ドレスは、たしかに美しい。ドレスは。この、なんとも言えない場違い感がつらい。
「よくお似合いでございます。まるで最初から仕立てられているのかと思うほど……」
ほう……と溜息を漏らすブルーナに心痛みながら、引いてくれた椅子へとそっと腰掛ける。
鏡に映った見慣れているはずの自分の姿は、ドレスのおかげか、ブルーナの腕前か、なんだかとても別人のように見えた。
「ま、馬子にも衣装効果……!?」
「マゴ?……理解はできませんが、花姫様は元の素材が大変良ろしかったですから、手入れのし甲斐がございました」
思わず口走った言葉に一瞬首を傾げるも、すぐに笑顔に変わったブルーナがツヤツヤと光る髪を梳き上げて、横に分けた髪を編みこんでいく。
髪を纏められながら自分の頰に触れてみると、驚くほどつるつるすべすべで、ブルーナの腕前にただただ感心する。
「ブルーナ……とても良いお仕事をされますね……!」
「うふふ、お褒めに預かり光栄でございますわ」
鏡越しに軽く礼をすると、編み込んだ髪を後ろでまとめ、髪の編み目に白い花を差し込んでいく。
「綺麗ですね」
「そうでしょう、そうでしょうとも。この国で髪に花を飾ることが出来るのは花嫁と花姫様だけと決まっておりますからね」
得意げに笑って、鏡台の上に並んだ小瓶からオレンジ色に近い赤色のものを手に取ると指先で掬って私の唇に乗せた。
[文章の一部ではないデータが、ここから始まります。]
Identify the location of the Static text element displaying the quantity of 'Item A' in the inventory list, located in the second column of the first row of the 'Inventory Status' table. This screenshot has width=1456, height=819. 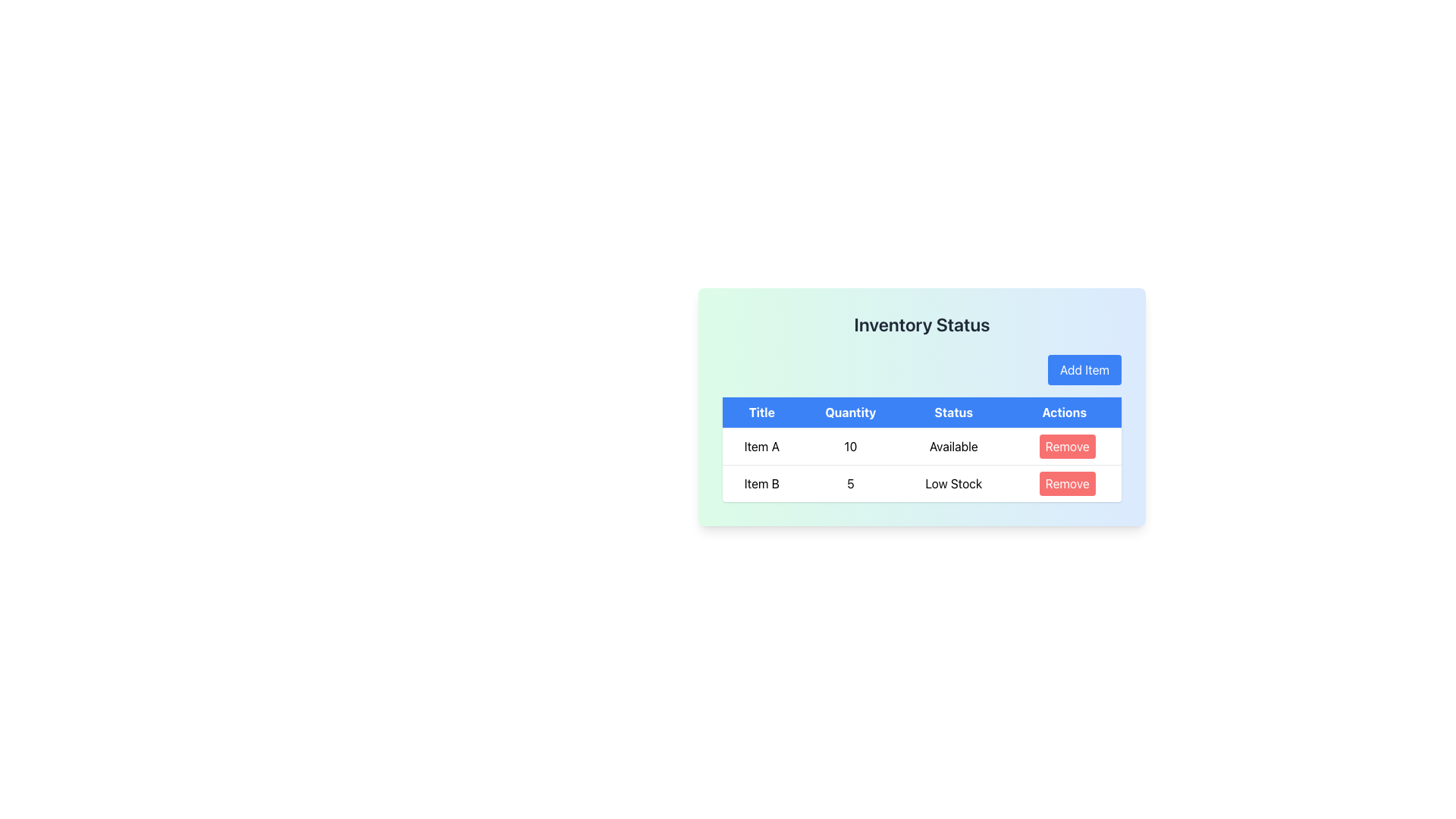
(850, 446).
すうっと伸ばされた色を鏡で確認すると一気に顔色が明るくなったのがわかった。
「出来ました。花姫様、大変美しゅうございます。さ、後はこの靴に履き替えて……シルヴィオ様にお披露目に参りましょ」
木のサンダルから綺麗な艶のある青色の靴に履き替えさせてもらい、そのままそっと立ち上がり足早に衣装部屋を出て行こうとするブルーナの方へ慌てて向き直る。
「……あ!ブルーナ、」
「はい、どうなさいました?」
不思議そうに首を傾げるブルーナへ、少し気恥ずかしいけれど、ブルーナが先程してくれたのと同じように両手でドレスを広げて見せる。
「私、ジュ……ジュリアと申します。」
さらっと名前を言いかけたところで、ふと部屋に入る前のシルヴィオの言葉が思い出されて咄嗟に付け加えた。そのやっつけ感を誤魔化すように、ぎこちない礼も添えて。